%%
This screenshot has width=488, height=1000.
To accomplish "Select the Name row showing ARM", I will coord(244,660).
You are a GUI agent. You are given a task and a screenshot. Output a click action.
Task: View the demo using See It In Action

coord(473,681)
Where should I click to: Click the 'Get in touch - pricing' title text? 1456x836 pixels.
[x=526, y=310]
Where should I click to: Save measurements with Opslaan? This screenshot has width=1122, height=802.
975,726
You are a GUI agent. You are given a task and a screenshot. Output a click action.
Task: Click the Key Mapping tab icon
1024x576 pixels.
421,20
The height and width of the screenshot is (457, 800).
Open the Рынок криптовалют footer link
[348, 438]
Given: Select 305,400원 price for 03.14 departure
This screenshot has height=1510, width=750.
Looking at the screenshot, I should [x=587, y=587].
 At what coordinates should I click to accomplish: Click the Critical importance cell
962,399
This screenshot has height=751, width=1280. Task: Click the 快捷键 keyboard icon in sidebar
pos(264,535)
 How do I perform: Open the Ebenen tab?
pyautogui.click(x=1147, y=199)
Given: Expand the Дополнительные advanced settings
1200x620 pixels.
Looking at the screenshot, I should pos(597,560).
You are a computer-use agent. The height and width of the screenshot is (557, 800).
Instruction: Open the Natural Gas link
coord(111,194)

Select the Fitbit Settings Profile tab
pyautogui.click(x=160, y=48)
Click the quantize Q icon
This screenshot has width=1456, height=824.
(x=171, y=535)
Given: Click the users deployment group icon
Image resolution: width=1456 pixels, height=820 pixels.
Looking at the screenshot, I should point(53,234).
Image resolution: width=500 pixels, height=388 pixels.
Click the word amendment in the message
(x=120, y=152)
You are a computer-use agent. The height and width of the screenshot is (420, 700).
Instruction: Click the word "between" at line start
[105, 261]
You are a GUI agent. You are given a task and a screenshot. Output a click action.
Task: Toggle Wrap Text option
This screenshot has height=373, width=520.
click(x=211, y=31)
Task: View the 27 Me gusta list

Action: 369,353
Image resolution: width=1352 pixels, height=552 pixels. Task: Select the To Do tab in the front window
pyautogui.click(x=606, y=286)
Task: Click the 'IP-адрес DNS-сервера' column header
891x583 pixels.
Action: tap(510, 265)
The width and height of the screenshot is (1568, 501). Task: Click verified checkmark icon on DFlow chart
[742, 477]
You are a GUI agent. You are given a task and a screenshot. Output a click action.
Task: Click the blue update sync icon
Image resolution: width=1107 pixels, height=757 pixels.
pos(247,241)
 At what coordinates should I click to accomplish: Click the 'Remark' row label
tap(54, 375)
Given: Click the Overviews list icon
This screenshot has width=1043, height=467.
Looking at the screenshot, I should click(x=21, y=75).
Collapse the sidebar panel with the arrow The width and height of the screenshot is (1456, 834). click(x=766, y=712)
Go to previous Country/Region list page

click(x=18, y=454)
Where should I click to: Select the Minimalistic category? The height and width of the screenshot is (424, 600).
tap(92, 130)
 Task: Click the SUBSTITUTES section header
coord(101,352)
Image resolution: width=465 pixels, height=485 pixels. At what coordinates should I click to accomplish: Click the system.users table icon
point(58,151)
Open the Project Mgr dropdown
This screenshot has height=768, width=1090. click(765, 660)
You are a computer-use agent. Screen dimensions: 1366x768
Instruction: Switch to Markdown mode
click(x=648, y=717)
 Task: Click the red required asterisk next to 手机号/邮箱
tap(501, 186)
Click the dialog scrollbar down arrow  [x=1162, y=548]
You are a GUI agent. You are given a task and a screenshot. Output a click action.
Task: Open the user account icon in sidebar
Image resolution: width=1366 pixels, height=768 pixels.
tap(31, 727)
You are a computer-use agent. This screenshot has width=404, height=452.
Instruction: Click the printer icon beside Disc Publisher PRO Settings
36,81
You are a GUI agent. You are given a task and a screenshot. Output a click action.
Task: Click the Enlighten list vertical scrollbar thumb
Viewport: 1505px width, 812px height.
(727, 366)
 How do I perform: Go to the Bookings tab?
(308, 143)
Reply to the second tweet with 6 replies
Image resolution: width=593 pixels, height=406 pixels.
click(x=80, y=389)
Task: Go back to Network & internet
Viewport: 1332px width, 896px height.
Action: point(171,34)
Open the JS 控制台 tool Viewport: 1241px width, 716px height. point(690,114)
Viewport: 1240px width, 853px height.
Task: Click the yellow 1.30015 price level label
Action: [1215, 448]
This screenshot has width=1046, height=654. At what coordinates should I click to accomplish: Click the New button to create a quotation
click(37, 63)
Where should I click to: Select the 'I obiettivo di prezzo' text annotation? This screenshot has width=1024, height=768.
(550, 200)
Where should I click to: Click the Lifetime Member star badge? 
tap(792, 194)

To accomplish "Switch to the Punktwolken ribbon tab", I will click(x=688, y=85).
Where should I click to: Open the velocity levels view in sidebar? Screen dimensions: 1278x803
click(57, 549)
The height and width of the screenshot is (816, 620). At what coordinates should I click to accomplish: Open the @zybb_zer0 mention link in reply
%%
▶ _What is being asked_: The records are to be duplicated in full, with every word kept exactly.

▶ _Expected output_:
This screenshot has width=488, height=1000.
To accomplish "Select the Name row showing ARM", I will coord(244,660).
You are a GUI agent. You are given a task and a screenshot. Output a click action.
Task: View the demo using See It In Action

coord(473,681)
Where should I click to: Click the 'Get in touch - pricing' title text? 1456x836 pixels.
[x=526, y=310]
Where should I click to: Save measurements with Opslaan? This screenshot has width=1122, height=802.
975,726
You are a GUI agent. You are given a task and a screenshot. Output a click action.
Task: Click the Key Mapping tab icon
1024x576 pixels.
421,20
The height and width of the screenshot is (457, 800).
Open the Рынок криптовалют footer link
[348, 438]
Given: Select 305,400원 price for 03.14 departure
This screenshot has height=1510, width=750.
Looking at the screenshot, I should [x=587, y=587].
 At what coordinates should I click to accomplish: Click the Critical importance cell
962,399
This screenshot has height=751, width=1280. Task: Click the 快捷键 keyboard icon in sidebar
pos(264,535)
 How do I perform: Open the Ebenen tab?
pyautogui.click(x=1147, y=199)
Given: Expand the Дополнительные advanced settings
1200x620 pixels.
Looking at the screenshot, I should pos(597,560).
You are a computer-use agent. The height and width of the screenshot is (557, 800).
Instruction: Open the Natural Gas link
coord(111,194)

Select the Fitbit Settings Profile tab
pyautogui.click(x=160, y=48)
Click the quantize Q icon
This screenshot has width=1456, height=824.
(x=171, y=535)
Given: Click the users deployment group icon
Image resolution: width=1456 pixels, height=820 pixels.
Looking at the screenshot, I should point(53,234).
Image resolution: width=500 pixels, height=388 pixels.
Click the word amendment in the message
(x=120, y=152)
You are a computer-use agent. The height and width of the screenshot is (420, 700).
Instruction: Click the word "between" at line start
[105, 261]
You are a GUI agent. You are given a task and a screenshot. Output a click action.
Task: Toggle Wrap Text option
This screenshot has height=373, width=520.
click(x=211, y=31)
Task: View the 27 Me gusta list

Action: 369,353
Image resolution: width=1352 pixels, height=552 pixels. Task: Select the To Do tab in the front window
pyautogui.click(x=606, y=286)
Task: Click the 'IP-адрес DNS-сервера' column header
891x583 pixels.
Action: tap(510, 265)
The width and height of the screenshot is (1568, 501). Task: Click verified checkmark icon on DFlow chart
[742, 477]
You are a GUI agent. You are given a task and a screenshot. Output a click action.
Task: Click the blue update sync icon
Image resolution: width=1107 pixels, height=757 pixels.
pos(247,241)
 At what coordinates should I click to accomplish: Click the 'Remark' row label
tap(54, 375)
Given: Click the Overviews list icon
This screenshot has width=1043, height=467.
Looking at the screenshot, I should click(x=21, y=75).
Collapse the sidebar panel with the arrow The width and height of the screenshot is (1456, 834). click(x=766, y=712)
Go to previous Country/Region list page

click(x=18, y=454)
Where should I click to: Select the Minimalistic category? The height and width of the screenshot is (424, 600).
tap(92, 130)
 Task: Click the SUBSTITUTES section header
coord(101,352)
Image resolution: width=465 pixels, height=485 pixels. At what coordinates should I click to accomplish: Click the system.users table icon
point(58,151)
Open the Project Mgr dropdown
This screenshot has height=768, width=1090. click(765, 660)
You are a computer-use agent. Screen dimensions: 1366x768
Instruction: Switch to Markdown mode
click(x=648, y=717)
 Task: Click the red required asterisk next to 手机号/邮箱
tap(501, 186)
Click the dialog scrollbar down arrow  [x=1162, y=548]
You are a GUI agent. You are given a task and a screenshot. Output a click action.
Task: Open the user account icon in sidebar
Image resolution: width=1366 pixels, height=768 pixels.
tap(31, 727)
You are a computer-use agent. This screenshot has width=404, height=452.
Instruction: Click the printer icon beside Disc Publisher PRO Settings
36,81
You are a GUI agent. You are given a task and a screenshot. Output a click action.
Task: Click the Enlighten list vertical scrollbar thumb
Viewport: 1505px width, 812px height.
(727, 366)
 How do I perform: Go to the Bookings tab?
(308, 143)
Reply to the second tweet with 6 replies
Image resolution: width=593 pixels, height=406 pixels.
click(x=80, y=389)
Task: Go back to Network & internet
Viewport: 1332px width, 896px height.
Action: point(171,34)
Open the JS 控制台 tool Viewport: 1241px width, 716px height. point(690,114)
Viewport: 1240px width, 853px height.
Task: Click the yellow 1.30015 price level label
Action: [1215, 448]
This screenshot has width=1046, height=654. At what coordinates should I click to accomplish: Click the New button to create a quotation
click(37, 63)
Where should I click to: Select the 'I obiettivo di prezzo' text annotation? This screenshot has width=1024, height=768.
(550, 200)
Where should I click to: Click the Lifetime Member star badge? 
tap(792, 194)

To accomplish "Switch to the Punktwolken ribbon tab", I will click(x=688, y=85).
Where should I click to: Open the velocity levels view in sidebar? Screen dimensions: 1278x803
click(57, 549)
The height and width of the screenshot is (816, 620). At what coordinates should I click to accomplish: Open the @zybb_zer0 mention link in reply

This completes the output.